The scale of the tsunami tragedy does mean that we won’t feel quite in control for some time to come. But eventually we will return to our old illusions. Which really is a pity.
We are not as in control of life as we think we are. We did not choose to be born. Or to die. We all have our personal tsunamis waiting for us.
But if the tsunami tragedy reminds us of Noah’s flood, it is worthwhile to remember that the Noah story is finally a story of hope. There was an ark. For us there is Christ. If we are to survive the tsunami that comes for all of us, we need to be safe in Christ (1 Peter 3:20-22 ).
The fact that the recent tsunami did not destroy all of humankind also reminds us of another truth — God keeps His word. After the flood of Genesis 6 – 8, God promised never to destroy the whole of humankind by water again (Genesis 9:8-17).
So, bad as the tsunami tragedy has been, we can honestly say, thank God it wasn’t worse. But remember that the God who keeps His word, also said:
Just as it was in the days of Noah, so it will be in the days of the Son of Man: people went on eating, drinking, marrying and giving in marriage until the day Noah boarded the ark, and the flood came and destroyed them all. Luke 17:26-27 HCSB
Therefore we should also see the tsunami tragedy as a reminder that the cosmic clock is ticking. Christ is coming back again. To judge the world and to wind up history. How then should we live?
Now the end of all things is near; therefore, be clear-headed and disciplined for prayer. Above all, keep our love for one another at full strength, since love covers a multitude of sins. Be hospitable to one another without complaining. Based on the gift they have received, everyone should use it to serve others, as good managers of the varied grace of God…so that in everything God may be glorified through Jesus Christ. To Him belong the glory and the power forever and ever. Amen. 1 Peter 4:7-11 HCSB
I guess there is some value in trying to discern the specific spiritual reasons behind the tsunami.

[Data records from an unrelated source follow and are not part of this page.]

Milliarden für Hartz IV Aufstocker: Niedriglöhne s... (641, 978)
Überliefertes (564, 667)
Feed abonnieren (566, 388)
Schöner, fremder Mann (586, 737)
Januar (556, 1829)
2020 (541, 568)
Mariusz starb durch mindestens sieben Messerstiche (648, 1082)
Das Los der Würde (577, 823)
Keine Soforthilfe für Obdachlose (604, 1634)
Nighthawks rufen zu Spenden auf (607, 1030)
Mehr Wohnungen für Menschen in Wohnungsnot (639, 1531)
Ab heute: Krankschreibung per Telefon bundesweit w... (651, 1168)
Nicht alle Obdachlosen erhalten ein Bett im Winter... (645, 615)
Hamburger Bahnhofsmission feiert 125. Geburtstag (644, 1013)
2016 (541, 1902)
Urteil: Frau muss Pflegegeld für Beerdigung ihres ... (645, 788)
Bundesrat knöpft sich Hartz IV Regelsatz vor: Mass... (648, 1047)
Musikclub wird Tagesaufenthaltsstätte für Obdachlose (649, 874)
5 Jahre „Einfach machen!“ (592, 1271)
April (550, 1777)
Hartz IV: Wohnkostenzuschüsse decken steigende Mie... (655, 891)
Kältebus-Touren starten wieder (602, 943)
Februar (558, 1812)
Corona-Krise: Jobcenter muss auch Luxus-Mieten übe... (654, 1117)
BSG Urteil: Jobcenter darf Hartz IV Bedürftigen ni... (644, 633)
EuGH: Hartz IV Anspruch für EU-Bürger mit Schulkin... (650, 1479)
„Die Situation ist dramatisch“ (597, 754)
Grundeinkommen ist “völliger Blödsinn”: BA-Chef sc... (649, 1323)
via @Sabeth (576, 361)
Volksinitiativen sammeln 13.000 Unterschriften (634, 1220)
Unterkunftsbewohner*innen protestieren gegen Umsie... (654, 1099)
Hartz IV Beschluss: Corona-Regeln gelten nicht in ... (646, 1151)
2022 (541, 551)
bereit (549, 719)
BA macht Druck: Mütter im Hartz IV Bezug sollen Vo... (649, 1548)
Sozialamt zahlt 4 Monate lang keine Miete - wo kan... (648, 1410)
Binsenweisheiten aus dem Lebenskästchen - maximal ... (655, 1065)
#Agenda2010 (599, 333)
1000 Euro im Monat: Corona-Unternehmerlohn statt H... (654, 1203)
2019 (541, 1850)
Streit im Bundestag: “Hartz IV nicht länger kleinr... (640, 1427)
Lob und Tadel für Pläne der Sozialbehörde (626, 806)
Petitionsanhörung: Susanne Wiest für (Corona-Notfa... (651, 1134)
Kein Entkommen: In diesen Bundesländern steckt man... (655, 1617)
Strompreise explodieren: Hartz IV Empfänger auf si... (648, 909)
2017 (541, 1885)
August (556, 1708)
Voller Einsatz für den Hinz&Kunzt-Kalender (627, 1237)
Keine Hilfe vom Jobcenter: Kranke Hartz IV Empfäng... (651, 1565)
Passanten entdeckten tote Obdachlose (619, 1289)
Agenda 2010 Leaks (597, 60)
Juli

And definitely, if ever there was a time for Christians to be showing agape love, it is now.
But let us also see the tsunami tragedy, and indeed other natural disasters, also as reminders that Christ is coming back, and ensure that we keep a level head to give ourselves to:
*Prayer *All out love for one another *Creating space for others *Good stewardship of our gifts in the service of others
In doing so we refract something of the glory of the Lord till the day of His appearing.
What’s my take on the tsunami disaster? Nothing clever. I am just doing what I can. And waiting for the sunrise.